In contrast, some states have attempted to build a measure of flexibility into their certification statutes. For example, the Colorado statute permits a certificate to be filed "within sixty days after the service of the complaint” and permits the trial court to ”determine[] that a longer period is necessary for good cause shown.” Colo.Rev.Stat. § 13-20-602(1) (emphasis added).
. The panel process was not only intended to screen out non-meritorious claims, but was also to support and assist plaintiffs bringing meritorious claims. Thus, a defendant who chose to proceed despite a negative panel assessment likewise faced disclosure of the panel finding to the jury — a prospect that promoted settlement of some claims. See A.R.S. § 12-567(M).
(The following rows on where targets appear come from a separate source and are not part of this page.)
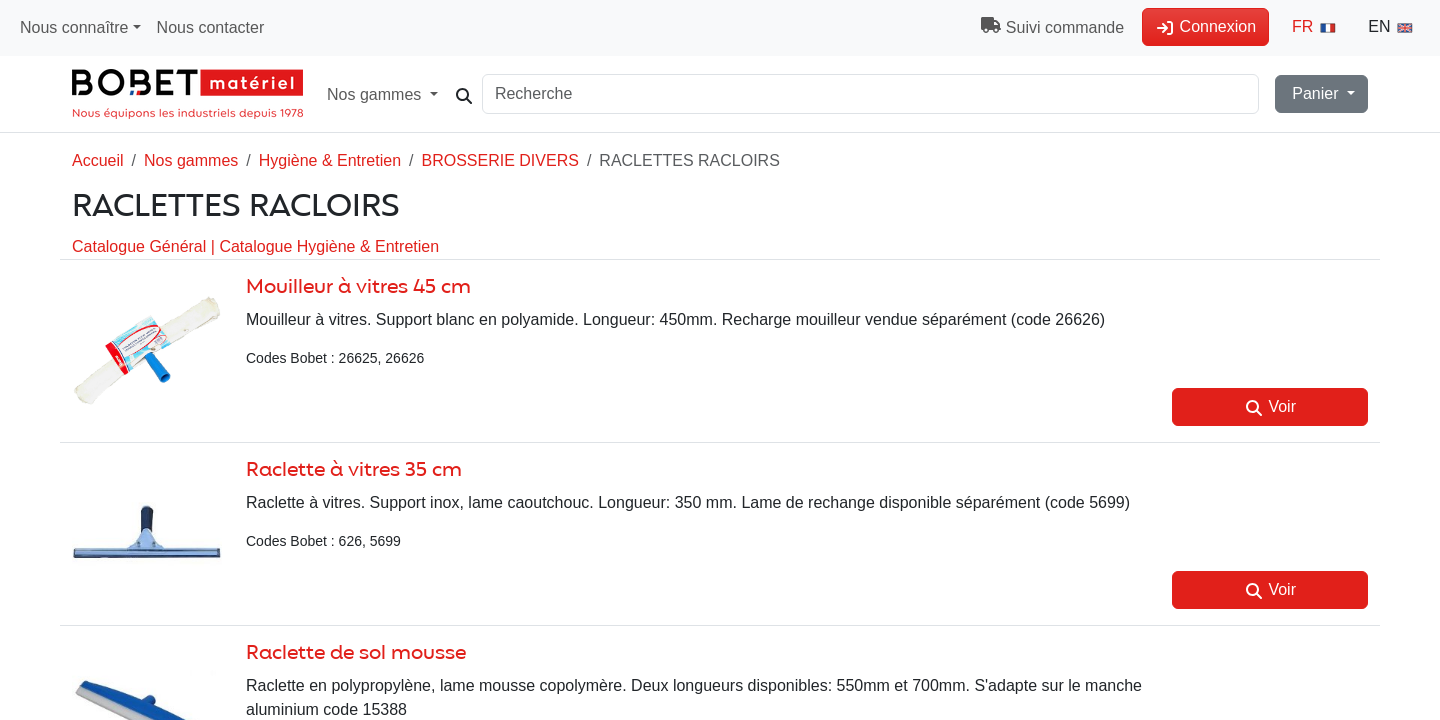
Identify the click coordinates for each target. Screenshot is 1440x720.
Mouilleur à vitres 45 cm (358, 287)
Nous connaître (74, 27)
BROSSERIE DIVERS (500, 160)
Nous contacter (211, 27)
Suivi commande (1052, 26)
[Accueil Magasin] (187, 94)
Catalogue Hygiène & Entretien (329, 246)
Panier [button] (1315, 93)
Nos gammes (191, 160)
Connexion (1205, 27)
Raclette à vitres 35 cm (354, 470)
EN (1391, 27)
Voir (1270, 407)
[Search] (887, 94)
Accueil (98, 160)
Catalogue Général (141, 246)
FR (1315, 27)
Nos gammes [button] (388, 94)
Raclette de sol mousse (356, 653)
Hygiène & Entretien (330, 160)
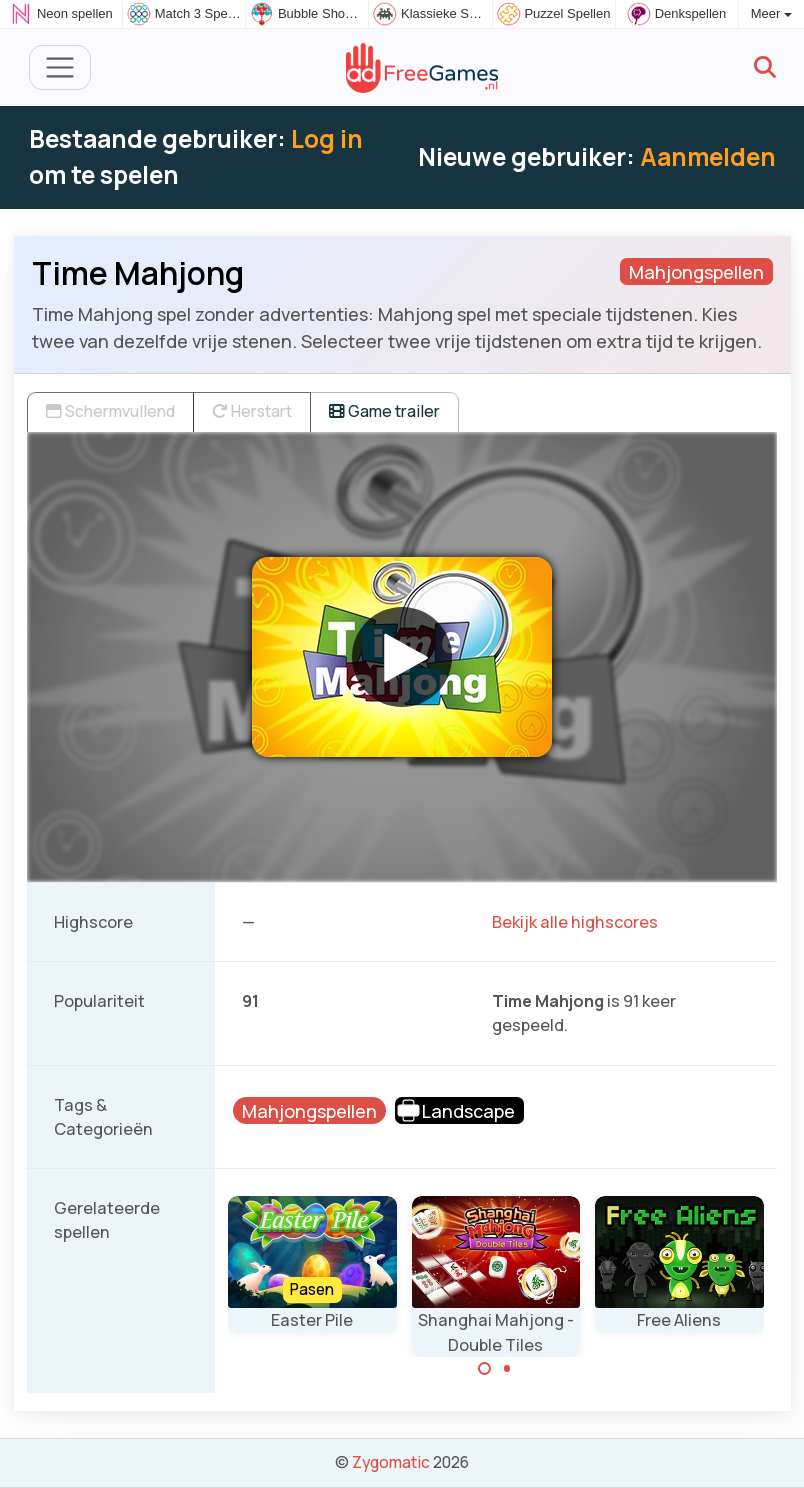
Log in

Further, and more important for present purposes, the panel statute implicitly recognized both the difficulty of obtaining expert testimony on an issue of professional negligence and the prematurity of requiring such testimony at the outset of the case. Specifically, when a plaintiff was successful before the panel, the panel was obliged to "assist the plaintiff in obtaining expert medical testimony for any subsequent litigation based upon such claim.” See A.R.S. § 12-567(J) (emphasis added).